Figure 1. The diversity of skin microbiota in different age groups.

(a) Diversity in skin microbiota tends to increases with age. Diversity was calculated with q = 1, which corresponds to Shannon’s index. Box colour indicates the living-environment and the purple line indicates the mean diversity for each age group. In the oldest age group, children living in rural area (n = 26) have significantly lower diversity than those living in Helsinki (Urban, n = 8): P = 0.018. (b) The increase in diversity during the first eight years of life is associated with a reduced dominance of the Order Lactobacillales (namely Streptococcus) and a relatively even increase in other taxa, whereas the reduction in diversity in puberty is due to Actinobacteria (such as Propionibacterium acnes) becoming dominant. Means (±SE) are given for each age group.

Figure 2. The composition of skin microbiota differs between urban and rural children.
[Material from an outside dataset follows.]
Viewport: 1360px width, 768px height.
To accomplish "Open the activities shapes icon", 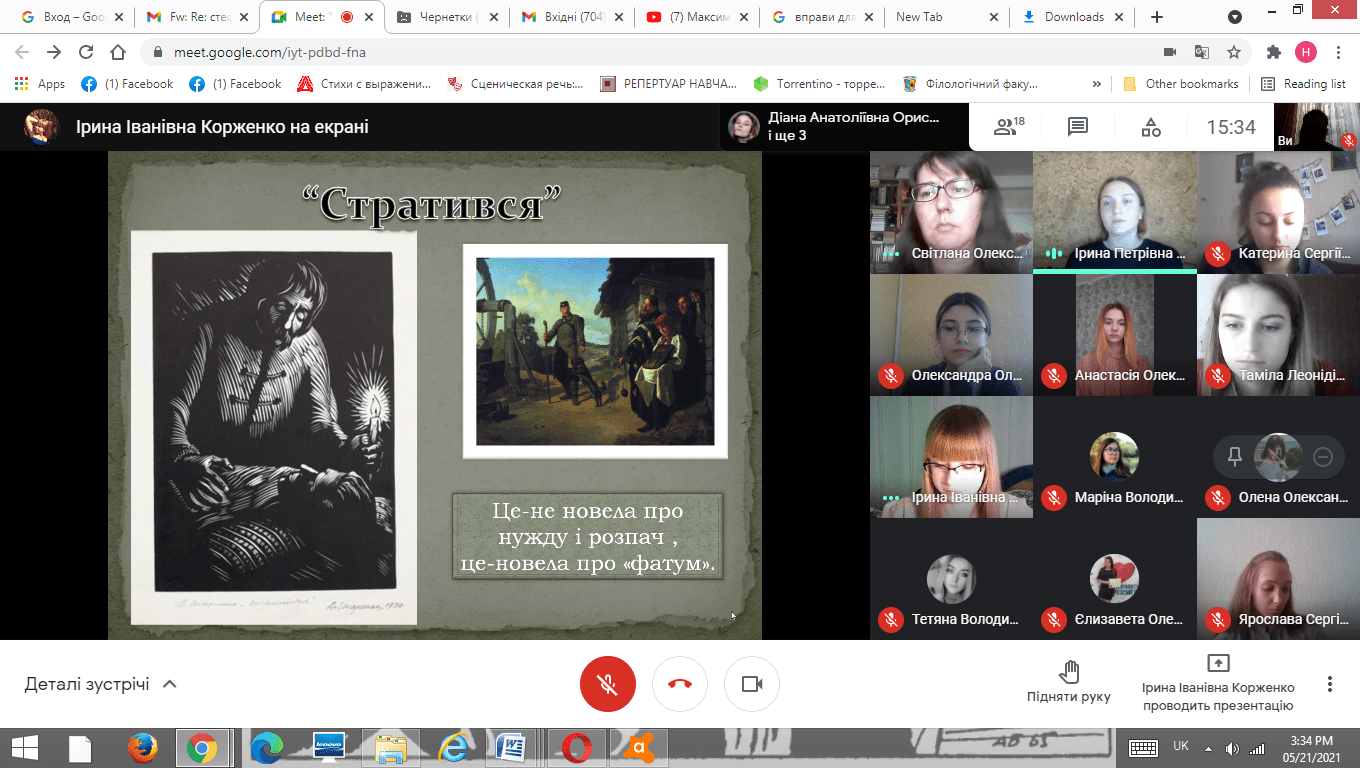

(Main panel) Predictions from random forest (RF) analyses plotted as an ordination. The x-axis shows the predicted age and the y-axis shows the predicted land-use around the current home. The variances explained indicate how well skin microbiota independently predicts either age or land-use. Symbol size indicates true age in months, symbol shape indicates the living environment of the current home (Urban, Rural, or Semi-urban), and the lines give spline fits to the respective groups. In the case a child had moved from the home at birth, the color of the symbol indicates the environment of the subject at birth. RF analyses were based on sqrt-transformed, CSS-normalised counts. RF analysis gives the OTUs which are the most important discriminators between subjects: The upper panel shows the relative proportion of OTU 12 (Streptococcus) across predicted age. The right panel shows the sum of proportions of several OTUs across the predicted land-use gradient. The segregation between living environments is not due to different variances along the land-use gradient for children of different age (Levene’s test: F = 0.45, P = 0.81), nor differences in sample size (X² = 3.39, P = 0.64).

Figure 3. The between- and within-individual variation in the skin microbiota.
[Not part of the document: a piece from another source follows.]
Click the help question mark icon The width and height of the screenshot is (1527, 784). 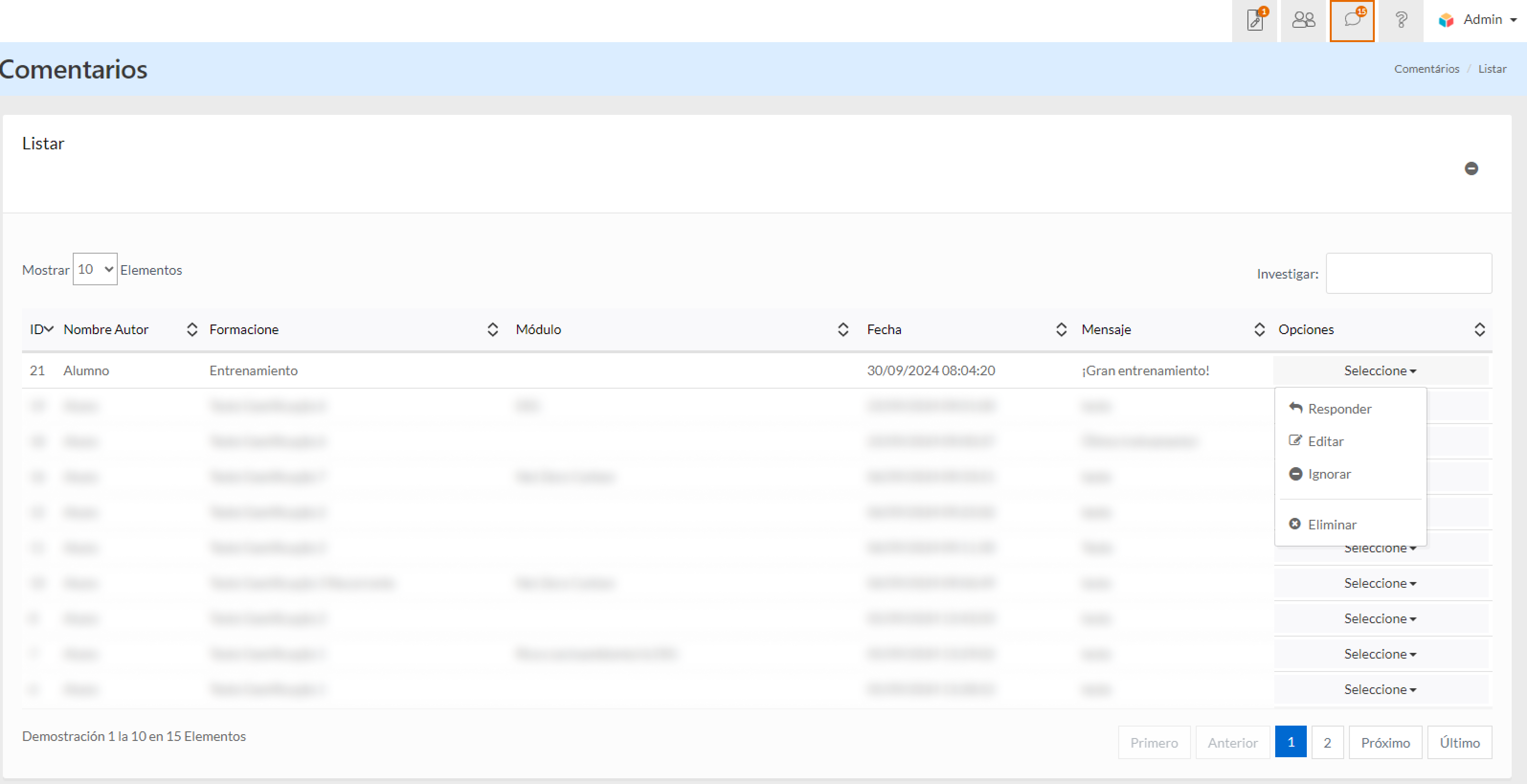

The x-axis in figures shows the Bray-Curtis dissimilarity between compared samples, and grey vertical lines are the average values of given groups. In figures (a) and (b) samples from the dominant and non-dominant arms have been compared, while in figure (c) the dominant arms of different individuals have been compared. Figure (a) shows that the intra-individual dissimilarity between arms is significantly smaller than inter-individual dissimilarity. Figure (b) shows that the intra-individual dissimilarity between arms is significantly smaller in rural than in urban children. Figure (c) shows that the inter-individual dissimilarities are significantly smaller between sibling-pairs than in other pairs meaning that children share more of their microbiota with their children than with other children. Our data included one dizygotic twin-pair (teenagers of different sex), who shared more of their microbiota than sibling pairs on average, providing interesting example about the effect of shared microbiota.